§ 本文
▼
工場において作業の効率化は、最も重要な課題です。
とはいえ「効率化のための改善はすでにやりつくした」「問題点はないように見える」とお悩みの経営者の方も多いのではないでしょうか。
そこで今回は、より実践的な改善案を10個お伝えします。
また、改善によって実際に作業の効率化に成功した事例を紹介します。
工場の効率化は「手間がかかること」「無駄なこと」「危険なこと」などマイナス部分を改善する小さな取り組みから始まります。
改善のための取り組みは、積み重ねが大切です。
お伝えしたアイディアや事例が、工場効率化、競争力強化のヒントになれば幸いです。
工場効率化のための小さな改善案10選
ここからは、工場効率化のための小さな改善案を10個お伝えします。
もちろん個々の工場の状況や製品によって、取り入れられるアイディアは違ってきます。
ぜひ考え方のヒントにしていただき、自社に適したかたちで活用してください。
1.共有ボードの設置
生産ラインの状況が一目でわかるような、共有ボードを使っていますか?
例えば、班ごとに当日の目標生産数、進捗や問題事項をホワイトボードに記入しておけば、その日のうちにチーム全員で情報を共有できます。
シフト勤務の従業員がいても、ボードを見るだけで引継ぎが完了しますよね。
シンプルな方法ですが、導入コストがかからず効果的なのでおすすめです。
2.10分のデイリーミーティング
毎朝10分のミーティングをすることで、各メンバーが前日の進捗や当日の目標などを共有できます。
コミュニケーションが活性化し、お互いに協力して作業を進められるようになります。
また、ミーティングのなかから業務の改善点が見つかる場合もあります。
▲
(データの行)
▼
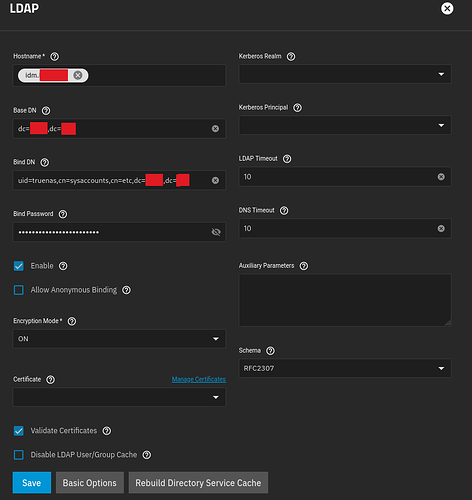
Task: Save the LDAP configuration
Action: pos(32,483)
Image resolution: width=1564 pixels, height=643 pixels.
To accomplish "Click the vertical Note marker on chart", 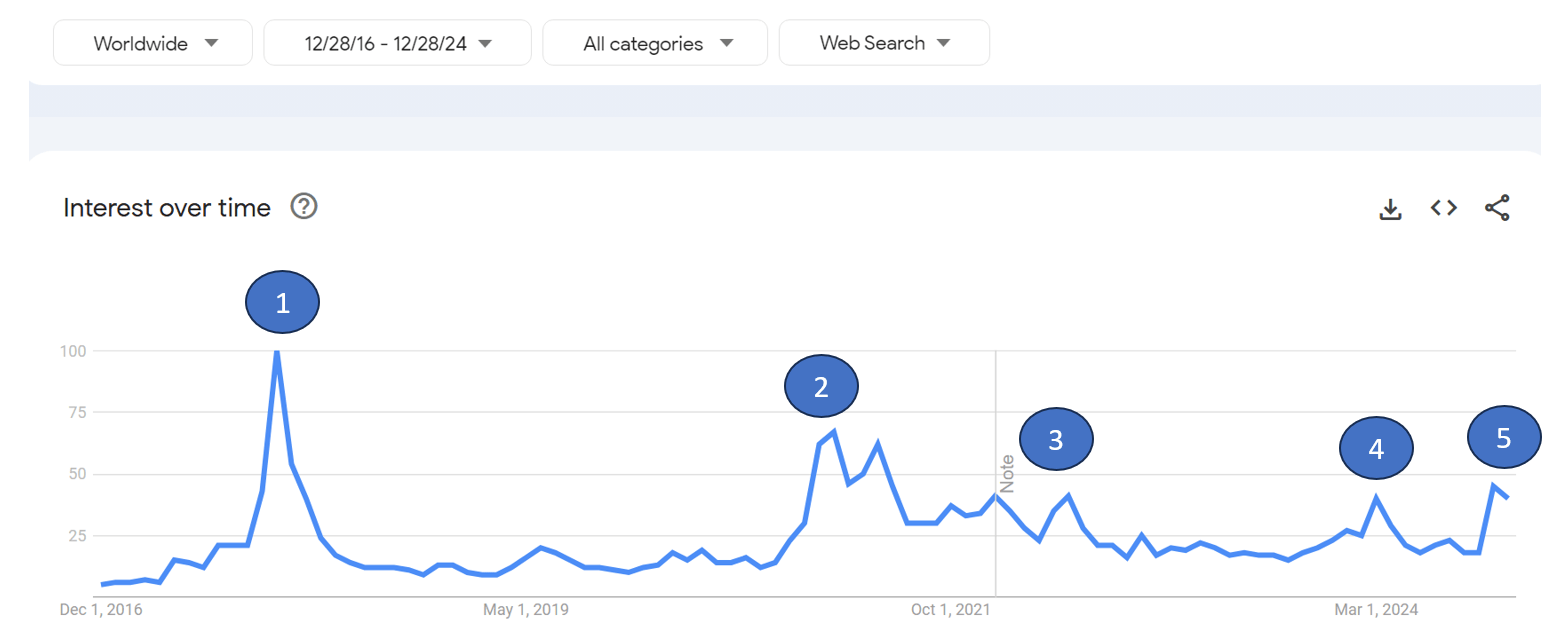I will [x=1007, y=473].
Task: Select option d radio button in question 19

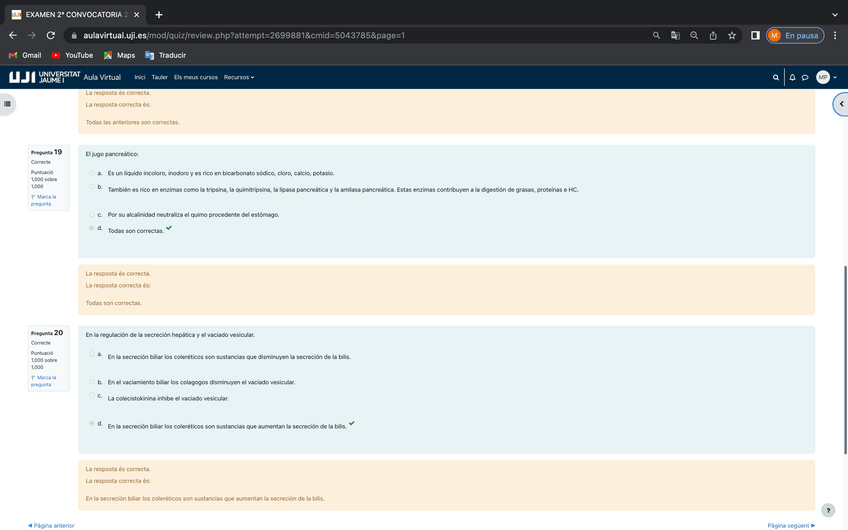Action: [x=92, y=228]
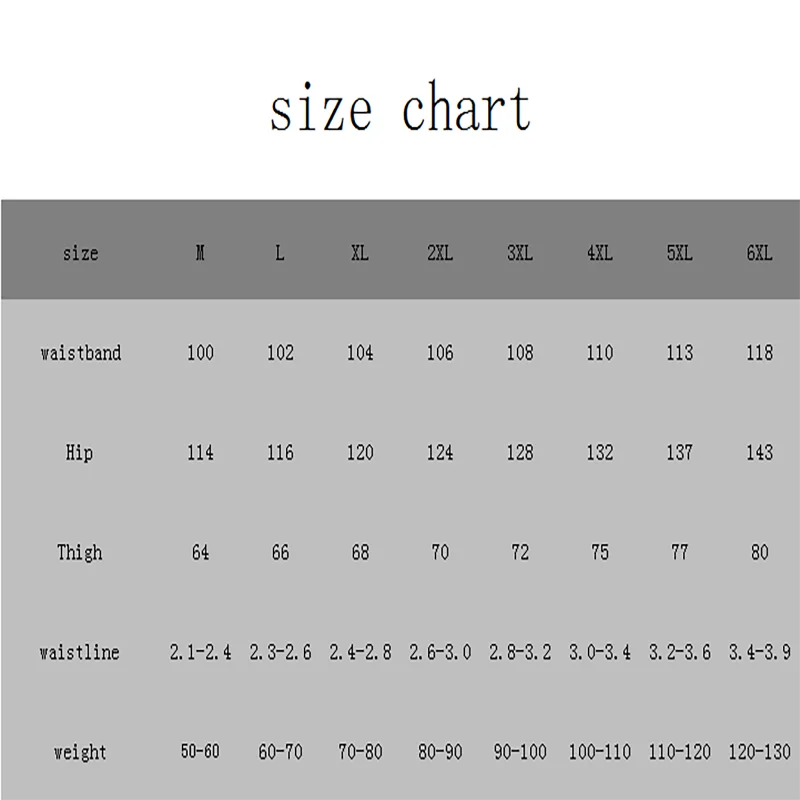The width and height of the screenshot is (800, 800).
Task: Select the M size column header
Action: 200,253
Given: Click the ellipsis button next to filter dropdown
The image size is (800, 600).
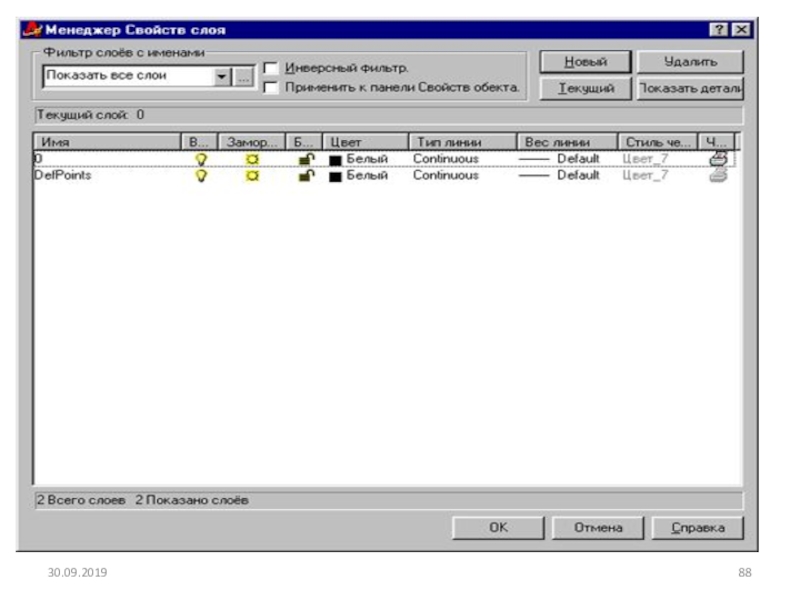Looking at the screenshot, I should pos(242,76).
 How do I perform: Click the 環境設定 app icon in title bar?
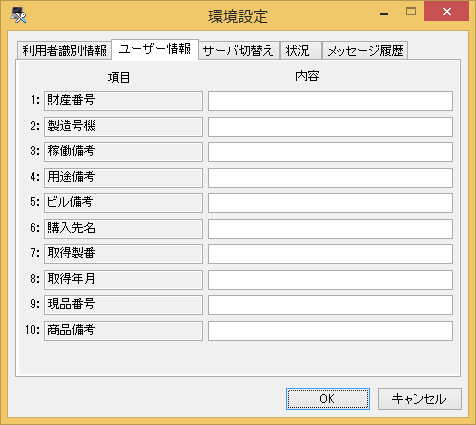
▲
§ 目的
工場効率化の改善案を紹介する本文について、最後の文の後に続く部分を書いてください。 データはこの作業には関係しません。

§ 回答
日頃の作業で不便だと思う点、気づいた点について自由に発言できる場にしてはいかがでしょうか。
3.作業環境の整理
作業に必要ない道具が出しっぱなしになっていたり、必要な資材がすぐに見当たらなかったりすれば、当然効率が低下します。
それだけでなく、転倒など思わぬケガや事故の原因になってしまいます。
使い終わった道具は所定の場所に戻す、必要な資材は取り出しやすく収納するなど、作業現場を整理する意識を浸透させることが大切です。
4.スキルシェアの促進
従業員が複数のスキルを持っていると柔軟な人員配置が可能になり、作業効率が上がります。
従業員がスキルや知識を発信する社内ブログや、社内ワークショップの開催、クロストレーニングを企画するのがおすすめです。
お互いの専門知識を学び合い、工場全体のスキル向上に寄与するでしょう。
5.自動化とロボットの導入
工場の作業効率化に有効なのは、自動化やロボットの導入です。
特に単純かつ繰り返しの多い作業に自動化やロボットを取り入れてはいかがでしょうか。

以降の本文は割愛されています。